Figures 11 and 12 show the footprint of the OTA updates software reference design implemented on the ADuCM4050 with no caching. The figures are partitioned according to the components shown in Figure 10. As Figure 11 shows, the entire application uses around 15kB of flash memory. This is quite small considering the ADuCM4050 contains 512kB of flash memory. The true application software (the software developed for the OTA update process) only takes about 1.5kB, with the rest being used for libraries such as the DFP, Micro-ECC and ADF7242 stack. These results help show the design tradeoffs of what role the SSBL should have in the system. The majority of the 15kB footprint is for the update process. The SSBL itself only takes around 500 bytes of footprint, with an additional 1-2kB of DFP code for device access like the flash driver.
Figure 11: Flash footprint (bytes)
Figure 12: SRAM footprint (bytes).
To evaluate the software’s overhead, cycle counting is performed every time a data packet is received, and then determining the average number of cycles consumed per packet. Each data packet requires AES-128 decryption, SHA-256 hashing, a write to flash memory, and some packet metadata validation. With a packet payload size of 64 bytes and no caching, the overhead is 7409 cycles to process a single data packet. Using a 26MHz core clock, this is about 285us of processing time.

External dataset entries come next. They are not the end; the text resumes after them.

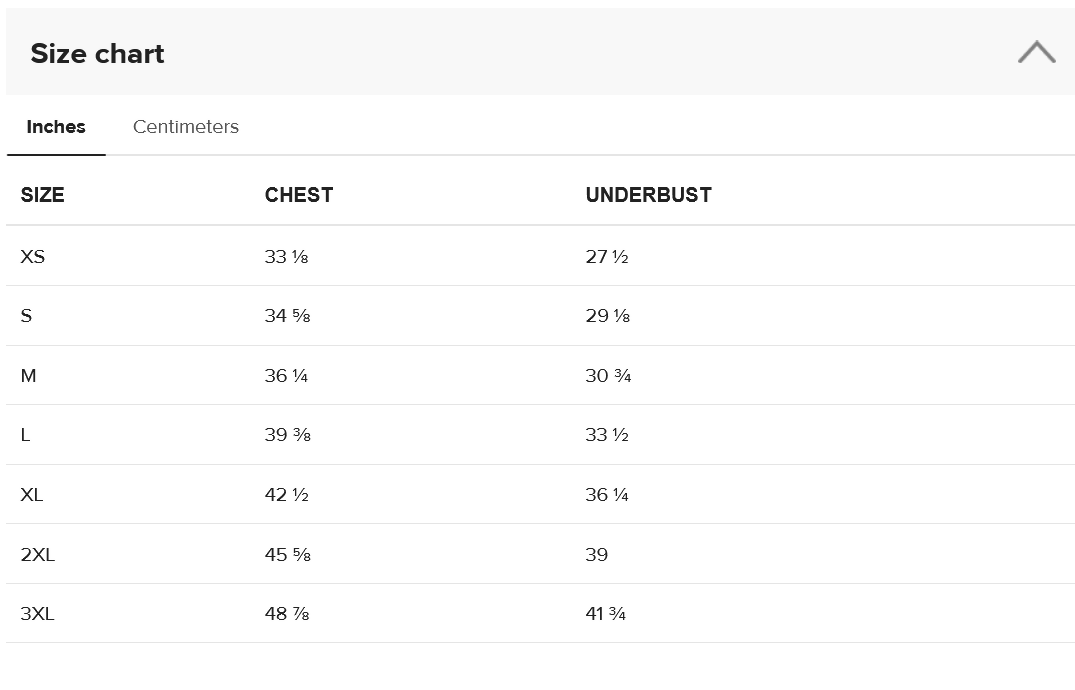1075x690 pixels.
Task: Select the XL size row label
Action: coord(32,495)
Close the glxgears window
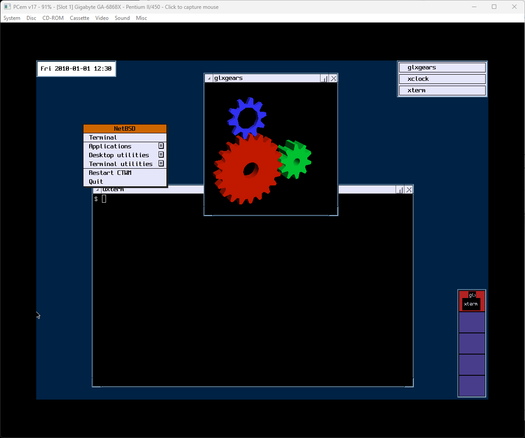The image size is (525, 438). tap(333, 78)
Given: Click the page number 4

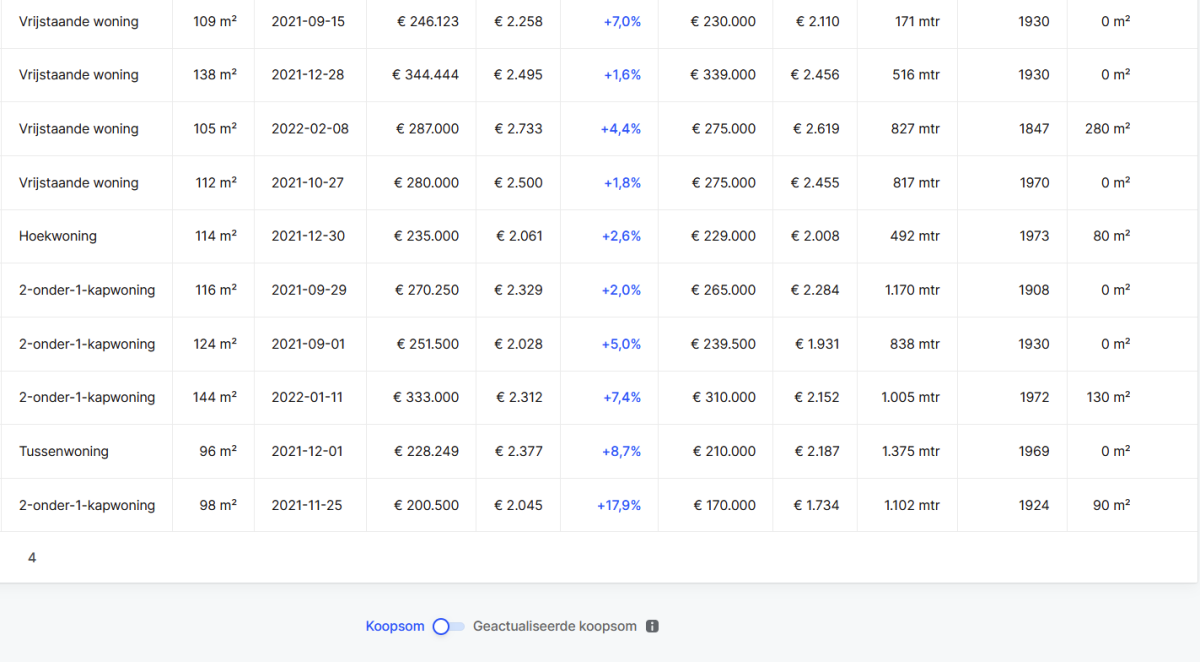Looking at the screenshot, I should [32, 558].
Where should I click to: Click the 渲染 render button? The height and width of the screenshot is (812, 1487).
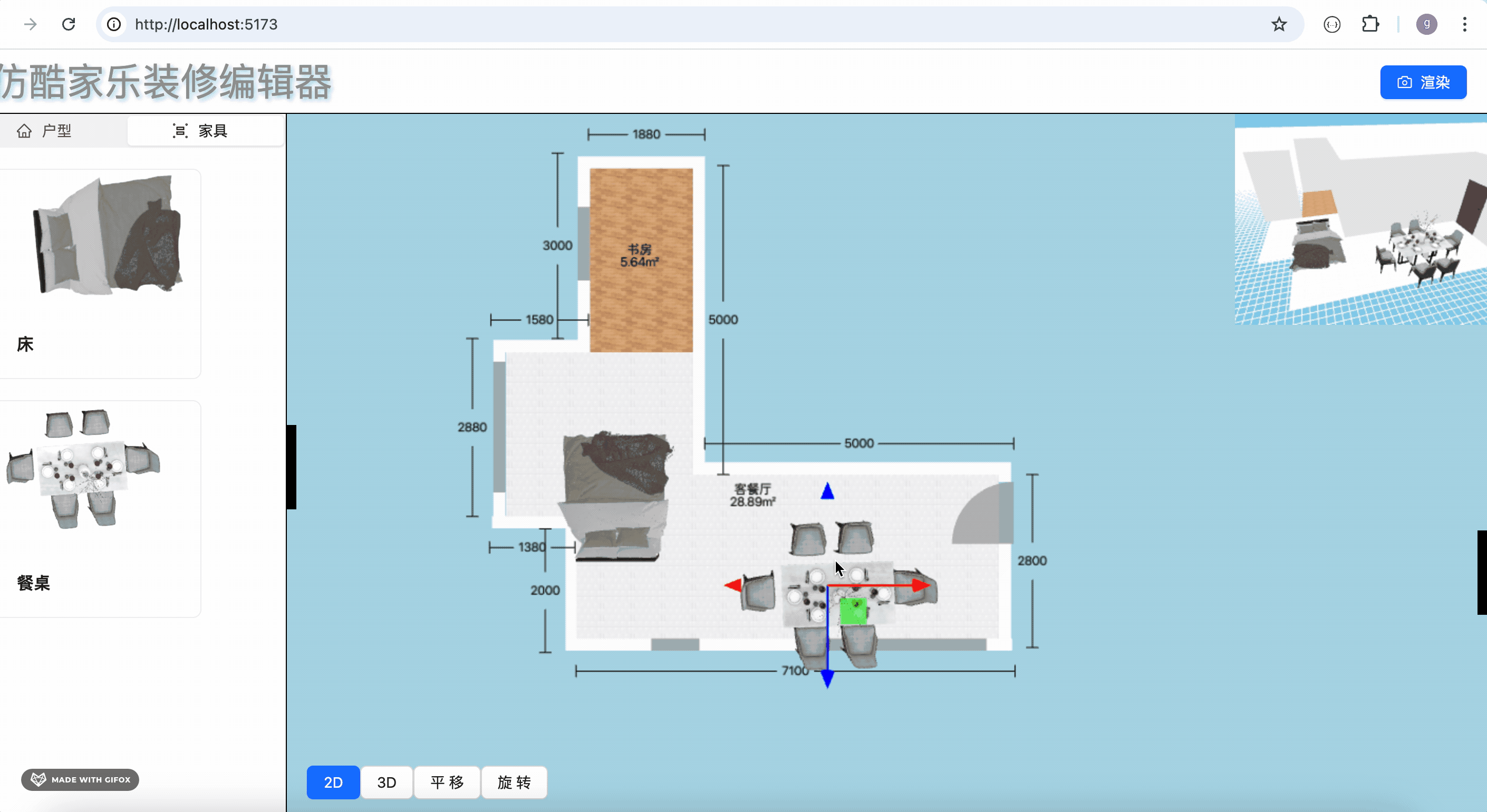coord(1423,83)
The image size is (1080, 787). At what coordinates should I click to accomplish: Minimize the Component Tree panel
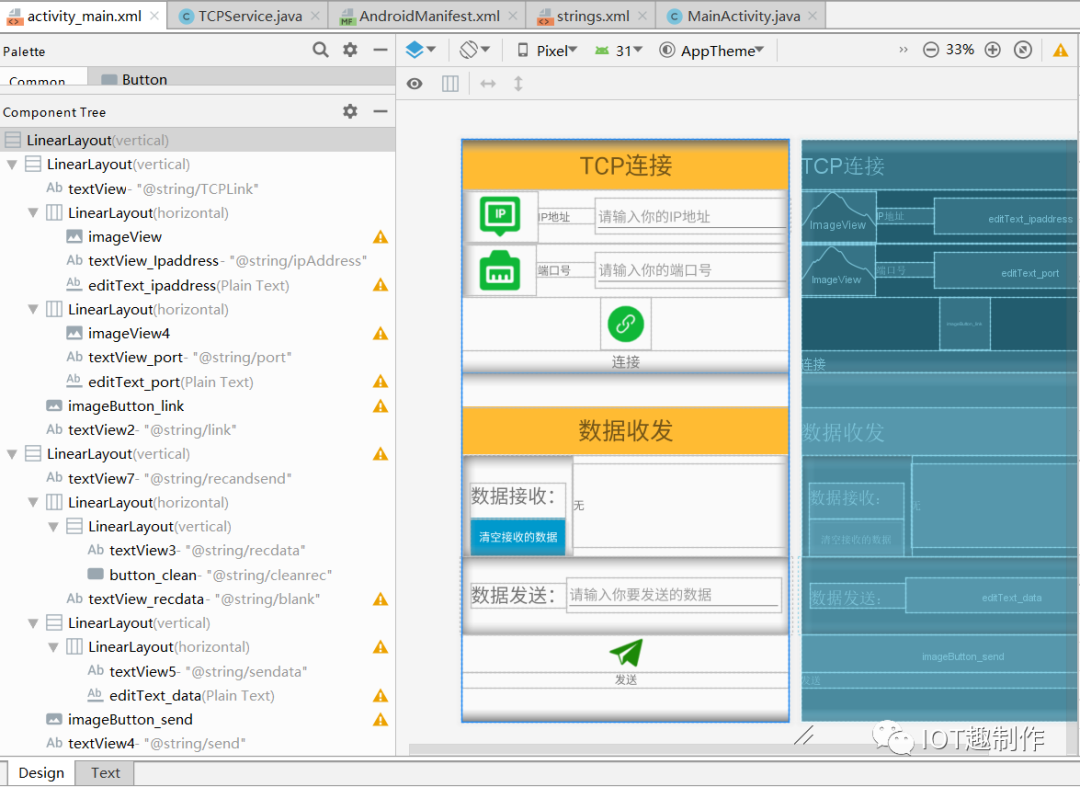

The value was calculated using the cycle-counting driver located in the ADuCM4050 DFP (unadjusted cycles) and is the average taken during a 100kB binary download (about 1500 packets). The minimal overhead per packet can be attributed to the drivers in the DFP leveraging the direct memory access (DMA) hardware peripheral on the ADuCM4050 when performing bus transactions and the drivers placing the processor into a low-power sleep-state during each transaction. If we disable the use of low-power sleeping in the DFP and change the bus transactions to not use DMA, the overhead per data packet increases to 17,297 cycles. This shows the impact that efficient use of device drivers has on an embedded software application. Whilst the overhead is also kept low by having a small number of data bytes per packet, doubling the data bytes per packet to 128 only yields a small increase in cycles, resulting in 8362 cycles for the same experiment.
Cycles and footprint also illustrate the tradeoff discussed earlier of caching packet data instead of writing to flash memory each time. With one page of flash memory caching enabled, the overhead per data packet shrinks from 7409 to 5904 cycles. This 20% reduction comes from the ability to skip the flash write for most packets and only perform a flash write when the cache is full. The reduction comes at a price of SRAM footprint, however. Without caching, the HAL only requires 336 bytes of SRAM, as shown in Figure 12. But, when caching is used we must reserve space equal to a full page of flash memory, which increases the SRAM utilisation to 2388 bytes. The flash memory utilisation of the HAL also increases by small amount due to the extra code needed to determine when the cache must be flushed.
These results demonstrate the tangible impact the design decisions will have on the performance of the software. There is no one-size-fits-all solution − each system will have different requirements and constraints, and the OTA update software will need to be tuned to address them.